Ambiguous authority

Unfortunately we have developed a habit of validating claims not on the basis of what is said, but on the grounds of who said it. And when the person saying it is a scholar held in high esteem, we cannot then hear constructive criticism of what they said. So we rejoice in the refutation of our enemies, apparently secure in the knowledge that our venerated teacher knows best.

We do not ask questions. We do not challenge. We do not say, “Yes, but…” For we know that doing so will be taken as an outrageous slight, worthy only of contemptuous invective and scorn. We are unprepared to face uncomfortable realities; to see the truth laid bare before us. In truth, we cannot, don’t want to or dare not acknowledge it.

But the learned are well aware of what we choose to deny or ignore: that those fatwas we now decry are there in our books of fiqh, and that they have been practised by the cruel and ruthless before us. Our respected scholar knows this. So too many a student of knowledge. Likewise the enemies we condemn. I think we know it too.

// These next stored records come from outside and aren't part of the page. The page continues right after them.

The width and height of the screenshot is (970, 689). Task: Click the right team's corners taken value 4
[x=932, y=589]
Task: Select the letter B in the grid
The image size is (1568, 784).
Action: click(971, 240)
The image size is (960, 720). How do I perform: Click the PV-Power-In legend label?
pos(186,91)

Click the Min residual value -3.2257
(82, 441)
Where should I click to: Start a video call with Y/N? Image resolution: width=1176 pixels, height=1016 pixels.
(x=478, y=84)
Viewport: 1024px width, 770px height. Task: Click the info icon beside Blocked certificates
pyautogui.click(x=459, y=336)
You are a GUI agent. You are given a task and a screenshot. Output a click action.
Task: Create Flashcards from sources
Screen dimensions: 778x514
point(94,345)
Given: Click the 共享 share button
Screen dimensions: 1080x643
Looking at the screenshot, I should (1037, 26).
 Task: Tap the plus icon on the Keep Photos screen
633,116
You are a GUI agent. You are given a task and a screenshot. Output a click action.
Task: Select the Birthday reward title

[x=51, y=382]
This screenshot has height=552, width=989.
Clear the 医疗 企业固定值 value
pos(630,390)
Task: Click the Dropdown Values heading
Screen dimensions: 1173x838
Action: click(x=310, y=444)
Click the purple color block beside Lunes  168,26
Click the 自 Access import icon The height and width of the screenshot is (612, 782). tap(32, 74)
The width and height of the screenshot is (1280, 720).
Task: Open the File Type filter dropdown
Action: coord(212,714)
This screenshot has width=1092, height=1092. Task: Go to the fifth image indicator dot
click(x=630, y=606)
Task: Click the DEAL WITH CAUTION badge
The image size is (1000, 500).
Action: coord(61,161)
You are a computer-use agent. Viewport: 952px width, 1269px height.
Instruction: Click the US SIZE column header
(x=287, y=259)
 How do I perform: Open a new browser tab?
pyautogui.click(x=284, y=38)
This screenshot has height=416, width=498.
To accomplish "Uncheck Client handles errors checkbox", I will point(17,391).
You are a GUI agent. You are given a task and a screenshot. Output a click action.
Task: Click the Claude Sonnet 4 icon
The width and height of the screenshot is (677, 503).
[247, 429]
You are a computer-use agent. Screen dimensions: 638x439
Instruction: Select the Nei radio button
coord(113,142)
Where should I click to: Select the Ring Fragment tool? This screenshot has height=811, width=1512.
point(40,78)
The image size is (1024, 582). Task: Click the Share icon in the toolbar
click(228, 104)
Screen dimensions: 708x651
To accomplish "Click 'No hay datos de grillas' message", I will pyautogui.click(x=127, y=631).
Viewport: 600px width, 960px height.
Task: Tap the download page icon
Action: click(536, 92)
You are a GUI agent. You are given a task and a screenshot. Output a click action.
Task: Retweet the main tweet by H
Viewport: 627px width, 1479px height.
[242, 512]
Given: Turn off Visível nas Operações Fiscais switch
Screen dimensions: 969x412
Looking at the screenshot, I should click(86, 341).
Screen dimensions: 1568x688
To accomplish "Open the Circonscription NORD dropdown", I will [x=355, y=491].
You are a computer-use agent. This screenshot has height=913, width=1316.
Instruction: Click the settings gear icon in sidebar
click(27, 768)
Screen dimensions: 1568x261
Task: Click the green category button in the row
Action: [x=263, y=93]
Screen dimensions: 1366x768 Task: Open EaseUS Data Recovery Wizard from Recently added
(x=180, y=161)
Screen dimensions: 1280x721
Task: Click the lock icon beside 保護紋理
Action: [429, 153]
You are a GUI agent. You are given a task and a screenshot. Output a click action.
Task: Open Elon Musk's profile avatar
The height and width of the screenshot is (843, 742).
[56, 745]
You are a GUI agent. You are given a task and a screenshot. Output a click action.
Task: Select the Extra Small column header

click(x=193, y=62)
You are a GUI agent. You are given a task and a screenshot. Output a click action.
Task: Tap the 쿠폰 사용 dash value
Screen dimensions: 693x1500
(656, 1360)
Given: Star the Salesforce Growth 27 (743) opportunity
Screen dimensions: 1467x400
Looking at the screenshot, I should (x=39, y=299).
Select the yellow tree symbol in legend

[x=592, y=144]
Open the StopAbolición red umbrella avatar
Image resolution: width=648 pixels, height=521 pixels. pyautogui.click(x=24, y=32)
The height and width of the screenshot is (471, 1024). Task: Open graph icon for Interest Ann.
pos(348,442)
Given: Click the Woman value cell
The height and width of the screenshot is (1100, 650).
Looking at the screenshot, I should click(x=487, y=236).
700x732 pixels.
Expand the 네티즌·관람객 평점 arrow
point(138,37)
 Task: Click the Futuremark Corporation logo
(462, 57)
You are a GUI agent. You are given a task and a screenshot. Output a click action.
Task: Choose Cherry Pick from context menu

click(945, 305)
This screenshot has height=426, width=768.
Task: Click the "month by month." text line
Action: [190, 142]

Yet as we listen to our revered scholar, we’ll simply nod our heads and applaud. We will defer to their knowledge and wisdom, convincing ourselves that we are just ignorant fools. We will celebrate their latest refutation, eulogizing their stunning literary rout. Our uncomfortable questions will soon be forgotten, pushed to the back of our minds once more.

For at the end of the day it is not what was said that matters, but who said it. The acclaimed and erudite scholar has spoken. So rejoice in your ambiguous authority.